▶ **Data extracted from a collection**:
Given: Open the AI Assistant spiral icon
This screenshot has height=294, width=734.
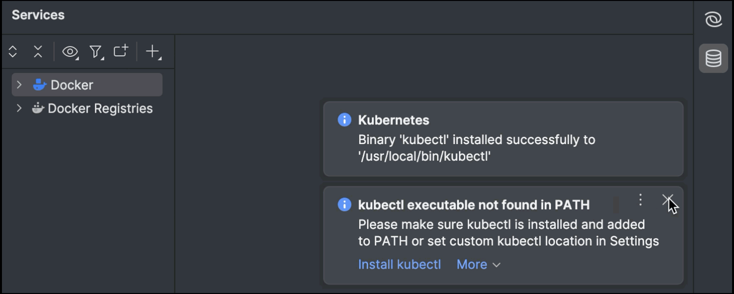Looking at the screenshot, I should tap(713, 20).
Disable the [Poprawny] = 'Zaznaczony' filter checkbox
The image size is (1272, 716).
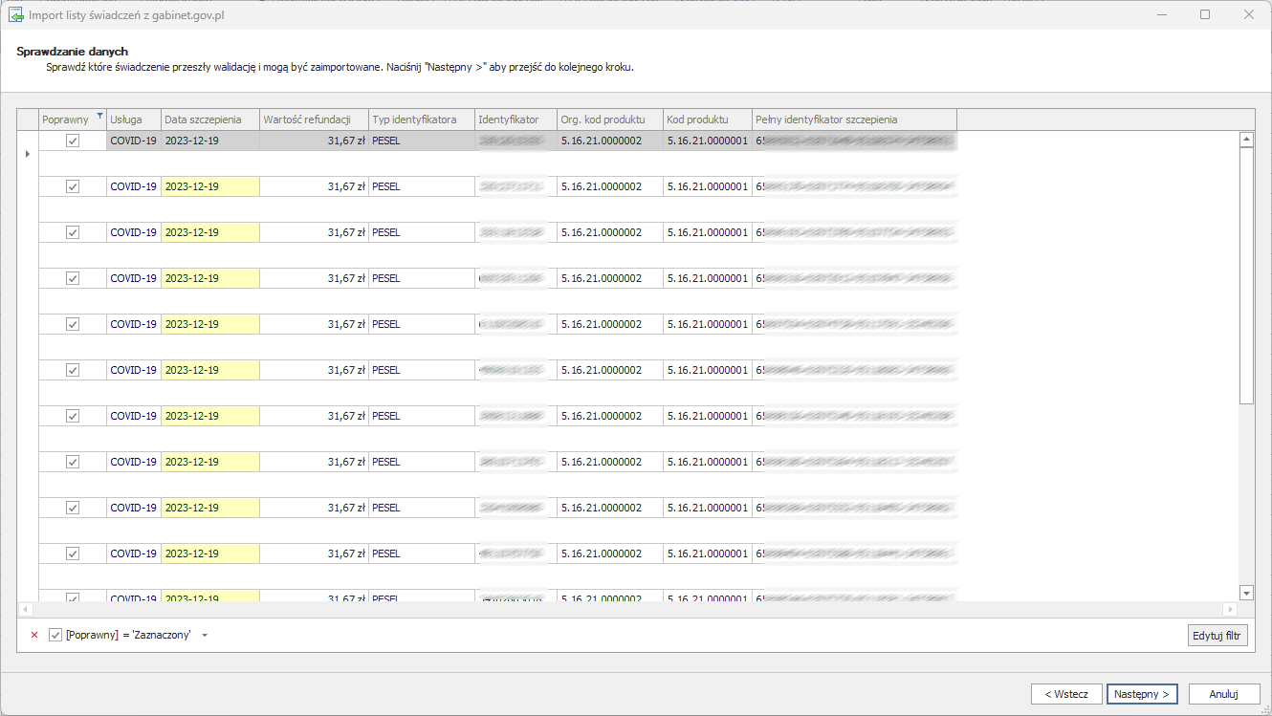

---

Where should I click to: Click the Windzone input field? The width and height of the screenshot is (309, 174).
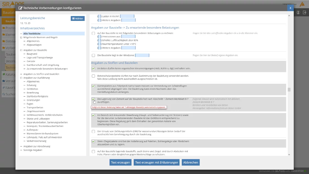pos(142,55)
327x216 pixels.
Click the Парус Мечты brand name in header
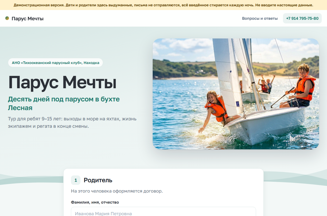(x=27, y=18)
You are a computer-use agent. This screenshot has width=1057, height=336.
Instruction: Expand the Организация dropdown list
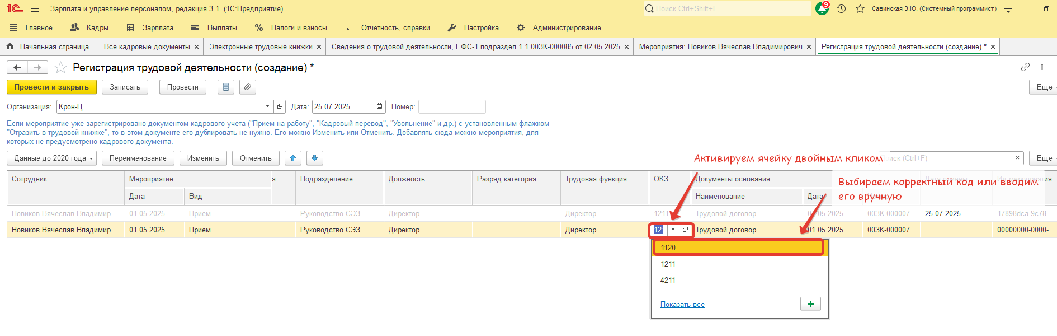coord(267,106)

▶ **What the exercise asks**:
With pictures omitted, repeat the entries above word for word from the line holding "Given: Open the AI Assistant spiral icon" down to the line holding "The image size is (1272, 716).", keeping both of those lines.

▶ **Exercise result**:
Given: Open the AI Assistant spiral icon
This screenshot has height=294, width=734.
Looking at the screenshot, I should tap(713, 20).
Disable the [Poprawny] = 'Zaznaczony' filter checkbox
The image size is (1272, 716).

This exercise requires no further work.